Het bevoegd gezag kan nadere eisen stellen ten aanzien van de situering, de bebouwingsdiepte, hoogte en de dakvorm van hoofd- en bijgebouwen en van bouwwerken, geen gebouwen zijnde.

14.3.2 Voorwaarden
  • a. De onder 14.3.1 genoemde nadere eisen mogen slechts worden gesteld met inachtneming van de bebouwingsregels:
    • 1. indien dit noodzakelijk is ter waarborging van de ruimtelijke kwaliteit, het stedenbouwkundig beeld en handhaving van het historisch beeld dan wel indien dit noodzakelijk is voor een verantwoorde stedenbouwkundige en/of architectonische inpassing in de bestaande bebouwing;
    • 2. ter voorkoming van onevenredige aantasting van de gebruiksmogelijkheden van aangrenzende gronden en bouwwerken;
    • 3. voor het behoud van cultuurhistorisch waardevolle panden ter plaatse van de aanduiding 'specifieke bouwaanduiding - cultuurhistorisch waardevol pand';
    • 4. voor het behoud van rijksmonumenten ter plaatse van de aanduiding 'specifieke bouwaanduiding - rijksmonument'.

:: Vermelde gegevens ::
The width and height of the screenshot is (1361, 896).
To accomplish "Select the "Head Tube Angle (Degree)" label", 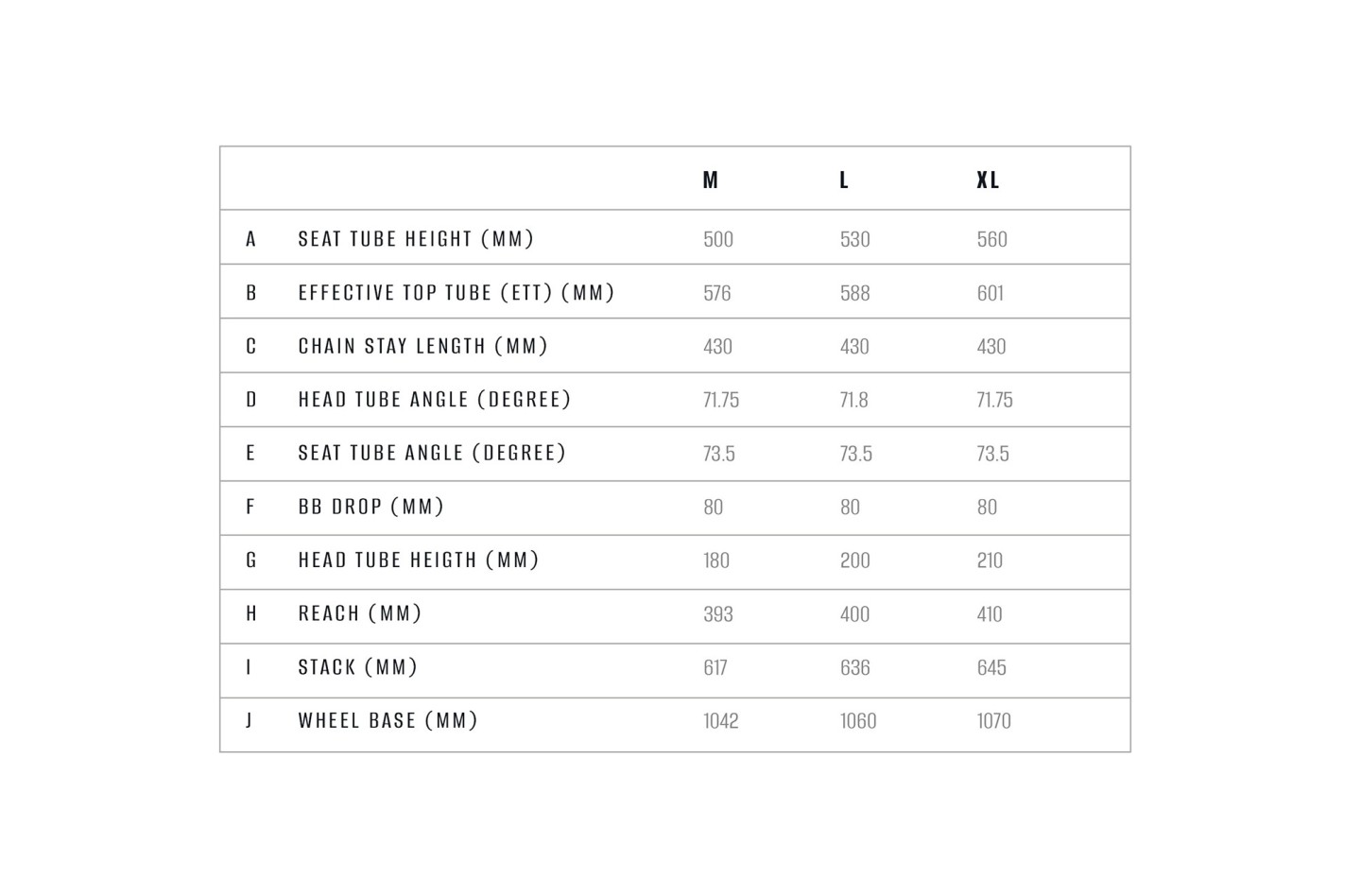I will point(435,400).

* * *

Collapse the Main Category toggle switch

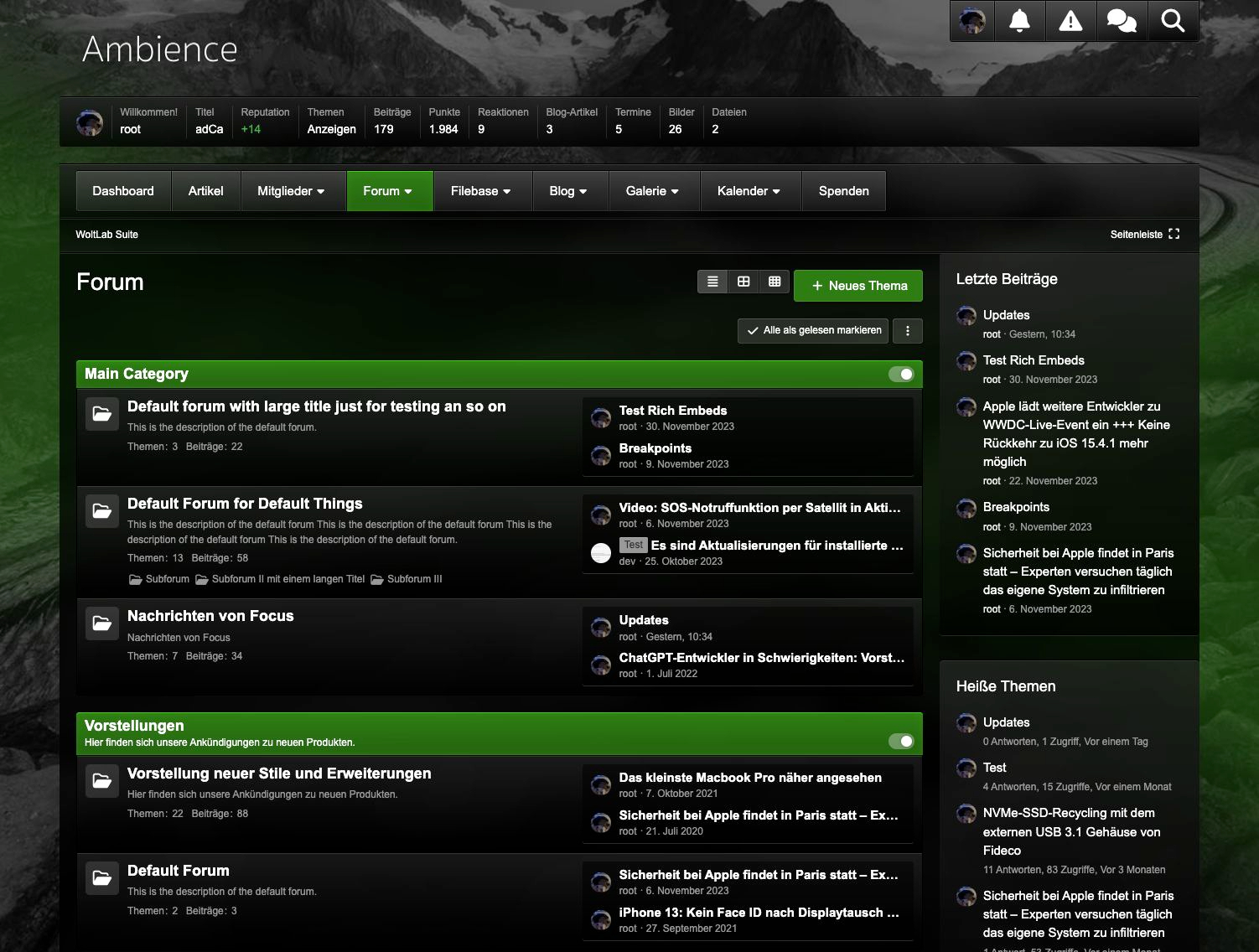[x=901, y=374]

:: Opdrachten ::
1 – Kloppen de volgende uitspraken met de tekst over nadere eisen? (a) Het bevoegd gezag kan nadere eisen stellen aan de dakvorm van bijgebouwen. (b) Nadere eisen mogen worden gesteld zonder de bebouwingsregels in acht te nemen. (c) Nadere eisen kunnen dienen om rijksmonumenten te behouden. Beantwoord elke uitspraak met ja of nee en citeer de woorden uit de tekst die de doorslag geven.
2 – Hoe gaat de tekst over nadere eisen verder? Schrijf het vervolg, te beginnen direct na de laatste getoonde bepaling.

:: Antwoorden per opdracht ::
1 –
(a) Ja: "de dakvorm van hoofd- en bijgebouwen"
(b) Nee: "mogen slechts worden gesteld met inachtneming van de bebouwingsregels"
(c) Ja: "voor het behoud van rijksmonumenten ter plaatse van de aanduiding 'specifieke bouwaanduiding - rijksmonument'"

2 –
  • b. Van een onevenredige aantasting van de stedenbouwkundige samenhang is sprake als door een bebouwings- of gebruiksinitiatief:
    • 1. de bebouwingskarakteristiek (open, half-open of gesloten) wordt aangetast;
    • 2. de karakteristiek van de openbare ruimte wordt aangetast;
    • 3. de diversiteit (qua verschijning, functie of tijdsbeeld) en de historische of stedenbouwkundige betekenis van de bebouwing wordt aangetast.
14.4 Afwijken van de bouwregels
14.4.1 Erfafscheiding

Het bevoegd gezag kan bij omgevingsvergunning voor het bouwen afwijken van het bepaalde in artikel 14.2.5 onder a ten behoeve van de hoogte van erfafscheidingen voor de voorgevellijn met dien verstande dat deze maximaal 2 meter mag bedragen en indien het straatbeeld daardoor ruimtelijk niet meer wordt aangetast en/of de verkeerssituatie zich daartegen niet verzet.

14.4.2 Dakvlak

Het bevoegd gezag kan bij omgevingsvergunning voor het bouwen afwijken van het bepaalde in artikel 14.2.1 onder g voor het bouwen van een afwijkende dakvorm, mits stedenbouwkundig verantwoord.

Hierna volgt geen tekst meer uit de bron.